• [Task goal]: Using the listing below, return every line that includes "agent".

========================================

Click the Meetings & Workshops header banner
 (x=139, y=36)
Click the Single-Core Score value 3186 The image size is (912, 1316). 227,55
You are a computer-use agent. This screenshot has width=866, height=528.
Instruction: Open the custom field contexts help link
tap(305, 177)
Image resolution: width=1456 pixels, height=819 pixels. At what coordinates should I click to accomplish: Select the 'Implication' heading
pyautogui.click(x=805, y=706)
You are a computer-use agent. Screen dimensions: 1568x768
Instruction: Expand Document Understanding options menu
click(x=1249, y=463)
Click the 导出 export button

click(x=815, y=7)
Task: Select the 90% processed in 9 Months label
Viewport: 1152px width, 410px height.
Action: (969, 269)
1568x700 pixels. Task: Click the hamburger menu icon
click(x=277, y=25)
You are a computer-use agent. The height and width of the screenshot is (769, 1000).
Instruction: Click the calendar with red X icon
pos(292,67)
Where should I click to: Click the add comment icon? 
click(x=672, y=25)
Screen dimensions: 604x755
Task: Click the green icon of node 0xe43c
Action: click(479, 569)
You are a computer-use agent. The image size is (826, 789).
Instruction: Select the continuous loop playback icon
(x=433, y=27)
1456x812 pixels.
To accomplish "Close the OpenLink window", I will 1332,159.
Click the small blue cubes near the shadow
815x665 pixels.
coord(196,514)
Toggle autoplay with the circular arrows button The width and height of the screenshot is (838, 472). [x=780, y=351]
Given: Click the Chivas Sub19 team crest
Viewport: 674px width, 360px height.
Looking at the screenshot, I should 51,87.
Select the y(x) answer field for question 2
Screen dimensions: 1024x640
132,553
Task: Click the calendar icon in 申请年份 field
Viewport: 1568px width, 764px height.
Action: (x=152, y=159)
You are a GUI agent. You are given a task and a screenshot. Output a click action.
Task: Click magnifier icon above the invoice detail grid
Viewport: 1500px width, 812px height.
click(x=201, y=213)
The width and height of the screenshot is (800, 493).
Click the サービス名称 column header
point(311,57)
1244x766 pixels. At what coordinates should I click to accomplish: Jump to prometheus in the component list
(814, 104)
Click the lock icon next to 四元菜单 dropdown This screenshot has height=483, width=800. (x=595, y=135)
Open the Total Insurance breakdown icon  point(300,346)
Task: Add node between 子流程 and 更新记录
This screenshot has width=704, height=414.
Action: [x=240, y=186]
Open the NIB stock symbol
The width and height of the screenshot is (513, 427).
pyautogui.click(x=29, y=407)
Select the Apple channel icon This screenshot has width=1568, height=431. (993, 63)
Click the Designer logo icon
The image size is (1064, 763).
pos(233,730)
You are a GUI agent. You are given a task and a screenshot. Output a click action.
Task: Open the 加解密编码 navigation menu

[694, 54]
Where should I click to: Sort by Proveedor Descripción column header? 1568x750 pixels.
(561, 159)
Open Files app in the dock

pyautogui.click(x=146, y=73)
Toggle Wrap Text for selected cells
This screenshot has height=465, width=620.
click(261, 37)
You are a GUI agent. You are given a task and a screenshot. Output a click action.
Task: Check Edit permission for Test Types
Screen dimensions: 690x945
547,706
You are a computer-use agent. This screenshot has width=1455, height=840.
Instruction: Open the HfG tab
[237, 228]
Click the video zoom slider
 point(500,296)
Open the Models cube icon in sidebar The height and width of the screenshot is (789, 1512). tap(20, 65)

========================================

• [Exercise solution]:
You are a computer-use agent. This screenshot has width=866, height=528.
You are a computer-use agent. Screen dimensions: 1568x768
You are a computer-use agent. The height and width of the screenshot is (769, 1000).
You are a computer-use agent. The image size is (826, 789).
You are a GUI agent. You are given a task and a screenshot. Output a click action.
You are a GUI agent. You are given a task and a screenshot. Output a click action.
You are a GUI agent. You are given a task and a screenshot. Output a click action.
You are a computer-use agent. This screenshot has width=1455, height=840.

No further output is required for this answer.